All of our current therapies for Crohn’s disease, with the exception of antibiotics and probiotics attack the immune response. Corticosteroids, anti-TNF [tumor necrosis factor] biologic agents, the immunosuppressive agents: all have a focus on trying to dampen that hyperactive immune response. The problem, of course, with attacking the immune system is you open the door to infections and cancers.
How does this new understanding affect the move toward personalized medicine?
Many of the 163 genes implicated in Crohn’s can be binned into functional characteristics: genes that affect the barrier of the epithelium, the ability to have a normal mucus production and tight junctions, genes that are involved in stress responses, the endoplasmic reticulum [ER], ER stress responses. Others are related to bacterial killing effects, intercellular bacterial killing, particularly autophagy genes. Others are immune regulatory genes.
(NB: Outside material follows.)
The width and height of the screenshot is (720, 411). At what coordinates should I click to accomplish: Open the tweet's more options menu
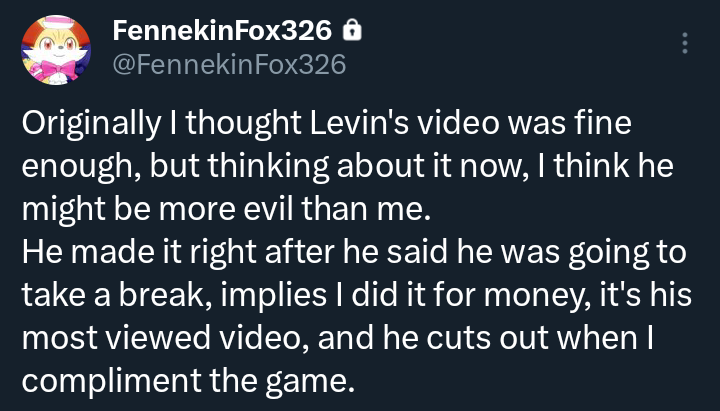(x=684, y=43)
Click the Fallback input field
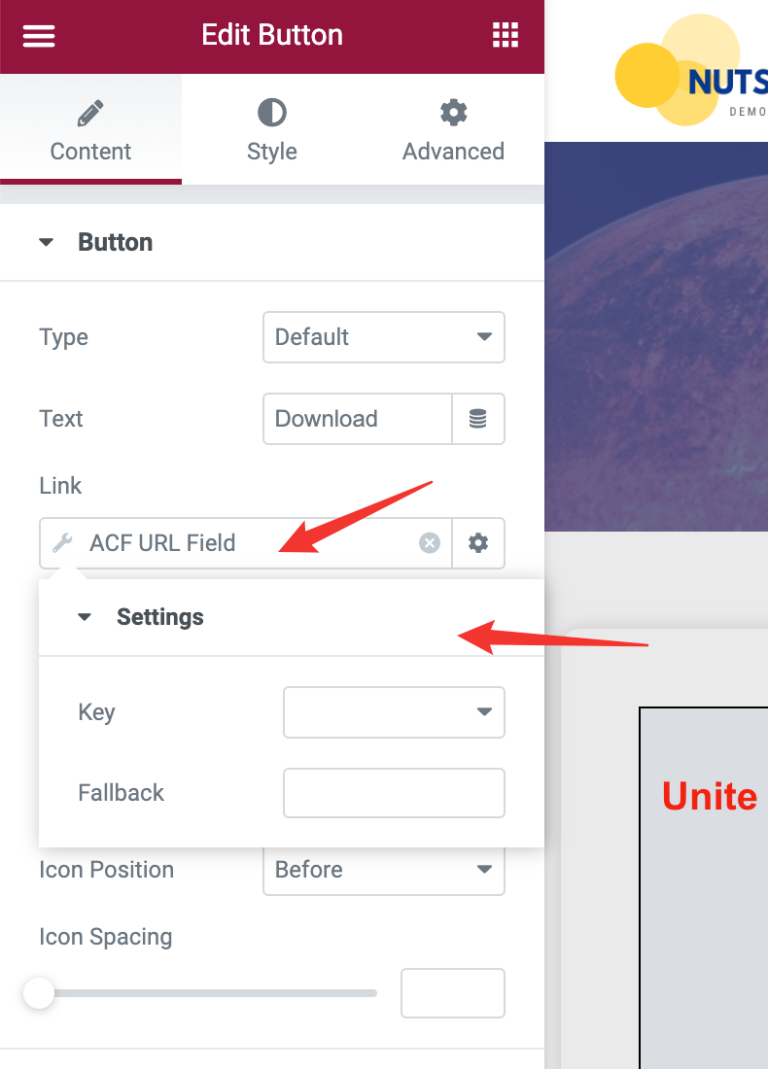The image size is (768, 1069). [394, 793]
So it doesn’t make sense to treat everybody the same, particularly if steroids are our current therapy. If you have a defect in bacterial killing, to give something like steroids that further potentiates that bacterial killing defect may be counterproductive. You probably should attack the bacteria that are not being killed.
What types of patients do you normally see? How are you currently able to personalize the treatments for these conditions?
I’m in a referral hospital situation so I tend to see patients that are not doing well, who haven’t responded to traditional therapies or want to seek a second opinion.
There’s no one-size-fits-all. You have to sit down with a patient and try to decide [on an approach] based on what their response in the past has been. I think that’s the primary driver: what’s worked in the past, what hasn’t worked, and if something worked, can you tweak that a little bit?
A recent Canadian publication just came out last month by Richard Fedorak, who is in Edmonton, [showing] that a combination of probiotics, VSL#3, did not work in preventing postoperative recurrence for Crohn’s. Yet the same concoction was successful in preventing recurrent pouchitis. So you have to not just indiscriminately give antibiotics or probiotics to every person, you have to individualize. That said, we would like things that work a little bit more predictably.